**What needs to be done**
Count the lines in the entries below that contain the word "label", matching case exactly, and give only the number.
______
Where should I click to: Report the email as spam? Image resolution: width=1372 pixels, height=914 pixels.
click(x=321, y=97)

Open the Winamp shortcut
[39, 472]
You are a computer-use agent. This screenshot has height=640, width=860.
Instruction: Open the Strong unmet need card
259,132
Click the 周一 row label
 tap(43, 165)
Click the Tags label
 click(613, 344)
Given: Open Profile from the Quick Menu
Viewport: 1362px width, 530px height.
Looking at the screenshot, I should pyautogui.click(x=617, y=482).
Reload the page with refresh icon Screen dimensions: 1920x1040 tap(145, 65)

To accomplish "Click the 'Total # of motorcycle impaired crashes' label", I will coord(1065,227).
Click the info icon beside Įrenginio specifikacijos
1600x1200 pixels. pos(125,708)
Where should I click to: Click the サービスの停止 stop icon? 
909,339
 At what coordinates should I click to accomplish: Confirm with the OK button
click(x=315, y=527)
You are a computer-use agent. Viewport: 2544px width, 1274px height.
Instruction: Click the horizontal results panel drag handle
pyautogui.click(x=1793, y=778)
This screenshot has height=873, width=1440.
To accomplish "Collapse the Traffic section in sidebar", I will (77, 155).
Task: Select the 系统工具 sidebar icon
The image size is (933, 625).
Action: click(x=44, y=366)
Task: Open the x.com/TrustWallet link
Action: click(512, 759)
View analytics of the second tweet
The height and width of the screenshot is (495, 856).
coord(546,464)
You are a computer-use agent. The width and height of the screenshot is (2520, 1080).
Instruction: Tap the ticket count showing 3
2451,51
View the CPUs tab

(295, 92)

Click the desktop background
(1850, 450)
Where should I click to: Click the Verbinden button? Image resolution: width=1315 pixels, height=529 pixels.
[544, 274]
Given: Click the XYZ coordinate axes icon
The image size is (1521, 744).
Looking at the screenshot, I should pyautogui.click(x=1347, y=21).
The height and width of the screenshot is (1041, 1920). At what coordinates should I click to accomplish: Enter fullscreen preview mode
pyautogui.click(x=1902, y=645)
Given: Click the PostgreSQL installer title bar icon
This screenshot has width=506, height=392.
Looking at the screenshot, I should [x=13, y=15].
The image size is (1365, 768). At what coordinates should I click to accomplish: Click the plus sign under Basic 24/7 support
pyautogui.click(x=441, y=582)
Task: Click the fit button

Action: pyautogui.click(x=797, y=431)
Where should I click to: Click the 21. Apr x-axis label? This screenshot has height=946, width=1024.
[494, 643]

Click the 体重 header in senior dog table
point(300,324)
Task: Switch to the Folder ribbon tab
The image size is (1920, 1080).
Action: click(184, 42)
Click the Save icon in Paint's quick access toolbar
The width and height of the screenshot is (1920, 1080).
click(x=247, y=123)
______
**Answer to the task**
4